◆ Quoted passage ◆
Freezing impacts plastics pricing

“According to a (consulting and pricing agency) IHS report, since June of 2020, the industry was able to increase prices in 2020 by $0.20 a pound in PVC. And in 2021, industry passed through price increases of $0.04 a pound in January and $0.03 a pound in February. And also price announcements made for March with a price increase of $0.07 a pound,” said Albert Chao, Westlake Chemical president and Chief Executive Officer.

“So, time will tell whether that $0.07 will be pushed through. But, the issue now with all the freezes, 100% of Texas as of yesterday, 100% of Texas ethylene plants are offline and 75% of total U.S. ethylene plants are offline,” he said.

Cheniere LNG exports to expand, sees higher demand from Asia

Cheniere exported 130 cargoes of LNG during the fourth quarter from its two terminal facilities which which are Sabine Pass, Louisiana and Corpus Christi, Texas. Both terminals are undergoing expansion.

“As we discussed last year, the construction schedule for Train 6 at Sabine Pass was accelerated with substantial completion now targeted for the second half of 2022,” said company Chief Executive Jack Fusco, referring to a project initially targeted for 2023, according to Motley Fool transcripts of the call.

At Corpus Christi, Train 3 is in late stage commissioning and produced its first commissioning cargo in December of last year. Commissioning and start-up continues to test and tune Train 3 systems and the company expects to be able to announce substantial completion in the coming weeks, officials said during earnings on Feb. 24.

LNG exporters see strong demand from China

A severe cold snap across Asia in December and continued GDP expansion in China induced the spike in demand and opened the arbitrage window, making European reloads to Asia Economic for the first time in many months, and driving a sharp decline in LNG imports to Europe.

China's LNG consumption rallied 17% year-on-year to 21 million tonnes during the fourth quarter, making China the largest global LNG consumer for the quarter.

Chinese LNG demand increased 12% for the full year 2020 to about 70 million tonnes, closely approaching Japan as the largest consumer, said Anatol Feygin, the company’s Chief Commercial Officer.

Japan and South Korea also returned to demand growth in Q4 after two consecutive quarters of year-on-year declines.

The LNG industry realized incredible growth over the past four years, adding more than 117 million tonnes of capacity, an annual average of almost 30 million tonnes. That average is estimated to drop by over 60% to 11.5 million tonnes per year over the next four years, said Zach Davis, Chief Financial Officer.

◆ Provided information ◆
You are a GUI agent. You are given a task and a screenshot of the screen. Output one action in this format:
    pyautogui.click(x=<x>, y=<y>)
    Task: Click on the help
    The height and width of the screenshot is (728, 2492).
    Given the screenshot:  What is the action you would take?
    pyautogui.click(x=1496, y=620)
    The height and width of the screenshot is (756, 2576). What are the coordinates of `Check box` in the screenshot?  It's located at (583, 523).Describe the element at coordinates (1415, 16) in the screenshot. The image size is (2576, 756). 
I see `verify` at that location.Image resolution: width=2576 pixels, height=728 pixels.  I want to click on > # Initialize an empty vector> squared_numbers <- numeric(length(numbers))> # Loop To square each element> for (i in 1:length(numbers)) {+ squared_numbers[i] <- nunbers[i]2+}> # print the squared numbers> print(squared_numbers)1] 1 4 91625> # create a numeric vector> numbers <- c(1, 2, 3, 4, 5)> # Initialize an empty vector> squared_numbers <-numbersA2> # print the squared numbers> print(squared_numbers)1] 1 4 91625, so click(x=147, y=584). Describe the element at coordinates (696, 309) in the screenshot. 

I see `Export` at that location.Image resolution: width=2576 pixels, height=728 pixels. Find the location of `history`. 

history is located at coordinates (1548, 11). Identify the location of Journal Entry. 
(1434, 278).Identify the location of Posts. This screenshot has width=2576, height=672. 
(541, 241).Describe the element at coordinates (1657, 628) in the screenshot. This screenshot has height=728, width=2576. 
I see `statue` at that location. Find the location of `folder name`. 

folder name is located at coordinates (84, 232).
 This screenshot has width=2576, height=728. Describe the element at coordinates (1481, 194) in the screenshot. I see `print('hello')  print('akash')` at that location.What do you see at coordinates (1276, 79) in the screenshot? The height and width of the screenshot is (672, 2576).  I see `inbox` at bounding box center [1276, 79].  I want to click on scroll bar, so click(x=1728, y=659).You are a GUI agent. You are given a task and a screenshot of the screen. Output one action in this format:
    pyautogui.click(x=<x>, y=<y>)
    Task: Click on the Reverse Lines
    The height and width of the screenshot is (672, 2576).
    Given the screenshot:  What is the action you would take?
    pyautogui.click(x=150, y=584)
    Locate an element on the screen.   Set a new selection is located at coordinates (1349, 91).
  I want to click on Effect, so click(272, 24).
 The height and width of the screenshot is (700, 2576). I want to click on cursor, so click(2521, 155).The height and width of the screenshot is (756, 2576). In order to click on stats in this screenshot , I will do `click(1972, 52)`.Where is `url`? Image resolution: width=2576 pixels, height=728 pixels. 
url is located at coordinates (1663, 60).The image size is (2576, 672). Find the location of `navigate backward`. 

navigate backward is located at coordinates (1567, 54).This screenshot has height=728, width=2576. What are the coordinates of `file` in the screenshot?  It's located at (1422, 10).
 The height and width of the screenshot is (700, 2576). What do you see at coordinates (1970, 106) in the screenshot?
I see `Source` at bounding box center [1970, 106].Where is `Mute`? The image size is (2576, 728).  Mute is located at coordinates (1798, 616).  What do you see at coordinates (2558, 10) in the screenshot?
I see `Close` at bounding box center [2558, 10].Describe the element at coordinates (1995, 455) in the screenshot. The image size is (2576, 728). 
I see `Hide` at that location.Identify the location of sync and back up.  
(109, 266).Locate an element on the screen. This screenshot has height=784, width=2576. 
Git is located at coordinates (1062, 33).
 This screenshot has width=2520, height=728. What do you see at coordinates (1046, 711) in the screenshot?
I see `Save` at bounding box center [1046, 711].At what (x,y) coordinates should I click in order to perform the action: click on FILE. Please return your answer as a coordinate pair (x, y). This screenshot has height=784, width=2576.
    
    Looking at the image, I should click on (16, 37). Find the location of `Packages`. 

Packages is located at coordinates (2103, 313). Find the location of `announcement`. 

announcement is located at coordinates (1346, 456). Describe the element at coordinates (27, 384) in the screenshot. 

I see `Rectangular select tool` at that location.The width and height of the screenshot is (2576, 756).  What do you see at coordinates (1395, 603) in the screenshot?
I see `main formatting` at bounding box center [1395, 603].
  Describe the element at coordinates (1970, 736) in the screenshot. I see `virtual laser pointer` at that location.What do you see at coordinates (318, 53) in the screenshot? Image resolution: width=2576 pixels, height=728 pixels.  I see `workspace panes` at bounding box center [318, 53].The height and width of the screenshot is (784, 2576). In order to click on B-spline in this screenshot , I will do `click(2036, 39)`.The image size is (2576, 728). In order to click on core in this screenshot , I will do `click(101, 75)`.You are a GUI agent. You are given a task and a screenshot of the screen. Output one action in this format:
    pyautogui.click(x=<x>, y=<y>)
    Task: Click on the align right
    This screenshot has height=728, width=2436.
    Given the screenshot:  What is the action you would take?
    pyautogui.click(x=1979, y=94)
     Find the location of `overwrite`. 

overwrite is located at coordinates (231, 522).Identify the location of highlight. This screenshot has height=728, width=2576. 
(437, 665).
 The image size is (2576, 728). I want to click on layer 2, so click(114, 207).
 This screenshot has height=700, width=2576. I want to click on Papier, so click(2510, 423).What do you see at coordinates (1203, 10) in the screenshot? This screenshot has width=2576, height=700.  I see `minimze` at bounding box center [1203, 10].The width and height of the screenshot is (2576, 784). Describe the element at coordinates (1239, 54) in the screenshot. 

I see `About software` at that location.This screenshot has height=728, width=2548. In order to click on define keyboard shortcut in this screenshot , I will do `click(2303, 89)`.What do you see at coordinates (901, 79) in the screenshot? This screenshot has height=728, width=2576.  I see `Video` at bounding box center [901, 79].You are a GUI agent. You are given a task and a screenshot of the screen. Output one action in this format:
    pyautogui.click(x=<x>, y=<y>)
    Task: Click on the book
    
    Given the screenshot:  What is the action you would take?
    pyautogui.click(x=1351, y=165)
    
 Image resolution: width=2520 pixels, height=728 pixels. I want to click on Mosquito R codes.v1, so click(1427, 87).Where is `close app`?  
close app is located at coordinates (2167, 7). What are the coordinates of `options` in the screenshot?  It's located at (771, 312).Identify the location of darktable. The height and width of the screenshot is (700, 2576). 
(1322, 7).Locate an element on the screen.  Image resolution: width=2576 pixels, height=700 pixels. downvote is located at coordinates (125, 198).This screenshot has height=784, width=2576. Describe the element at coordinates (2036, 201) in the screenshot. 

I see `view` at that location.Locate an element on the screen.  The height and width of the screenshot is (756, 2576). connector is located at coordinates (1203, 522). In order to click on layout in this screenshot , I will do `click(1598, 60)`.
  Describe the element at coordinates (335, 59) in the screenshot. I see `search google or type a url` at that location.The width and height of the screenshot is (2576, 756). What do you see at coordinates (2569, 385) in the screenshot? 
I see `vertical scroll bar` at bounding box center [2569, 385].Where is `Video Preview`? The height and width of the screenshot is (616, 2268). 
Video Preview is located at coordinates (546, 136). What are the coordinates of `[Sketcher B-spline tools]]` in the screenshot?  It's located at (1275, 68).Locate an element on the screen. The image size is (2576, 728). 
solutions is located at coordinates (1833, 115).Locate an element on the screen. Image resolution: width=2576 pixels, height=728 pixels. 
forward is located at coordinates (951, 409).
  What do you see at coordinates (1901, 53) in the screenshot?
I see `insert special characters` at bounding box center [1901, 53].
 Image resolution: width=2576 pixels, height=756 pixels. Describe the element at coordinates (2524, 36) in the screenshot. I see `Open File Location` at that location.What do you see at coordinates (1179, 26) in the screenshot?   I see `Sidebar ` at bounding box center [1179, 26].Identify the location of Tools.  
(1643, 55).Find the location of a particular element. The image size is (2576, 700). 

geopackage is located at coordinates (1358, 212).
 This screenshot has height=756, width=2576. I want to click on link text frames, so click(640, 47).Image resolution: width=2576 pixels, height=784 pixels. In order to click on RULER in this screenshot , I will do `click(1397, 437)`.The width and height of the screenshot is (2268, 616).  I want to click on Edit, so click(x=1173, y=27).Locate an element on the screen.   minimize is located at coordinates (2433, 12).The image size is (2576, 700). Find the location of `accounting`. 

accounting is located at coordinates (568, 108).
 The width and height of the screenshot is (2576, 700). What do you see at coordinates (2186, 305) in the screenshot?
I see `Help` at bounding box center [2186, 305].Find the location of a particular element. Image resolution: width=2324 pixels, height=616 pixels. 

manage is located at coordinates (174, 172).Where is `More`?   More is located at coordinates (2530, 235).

◆ Task instructions ◆
Continue the article on plastics pricing and LNG exports, starting right after its last sentence. This material has no connection to the article on plastics pricing and LNG exports.

◆ Exercise output ◆
While cargo cancelations largely abated during the fourth quarter, compared with the preceding quarters, the company recognized in Q4 2020 $38 million of revenues related to cancelled cargoes that would have been lifted in the first quarter of 2021.

Orbia’s sees lower net for 2020 

Mexico-based Orbia said on Feb. 24 that for the fourth quarter 2020 it posted net revenue of $1.7 billion, a 6% on-year increase driven by strong PVC prices.

For the full Year 2020 the company posted net revenue of $6.4 billion, a decrease of 8% it related to Covid-19.
Orbia has over 22,000 employees worldwide. Until 2019 the company used to be known as Mexichem.

Rail traffic remains slower on-year

The Association of American Railroads (AAR) said that for the week ending February 20, total U.S. weekly rail traffic was 377,904 carloads and intermodal units, down 22% compared with the same week last year.

Total carloads for the week ending February 20 were 171,642 carloads, down 26% compared with the same week in 2020, while U.S. weekly intermodal volume was 206,262 containers and trailers, down 17% compared with 2020.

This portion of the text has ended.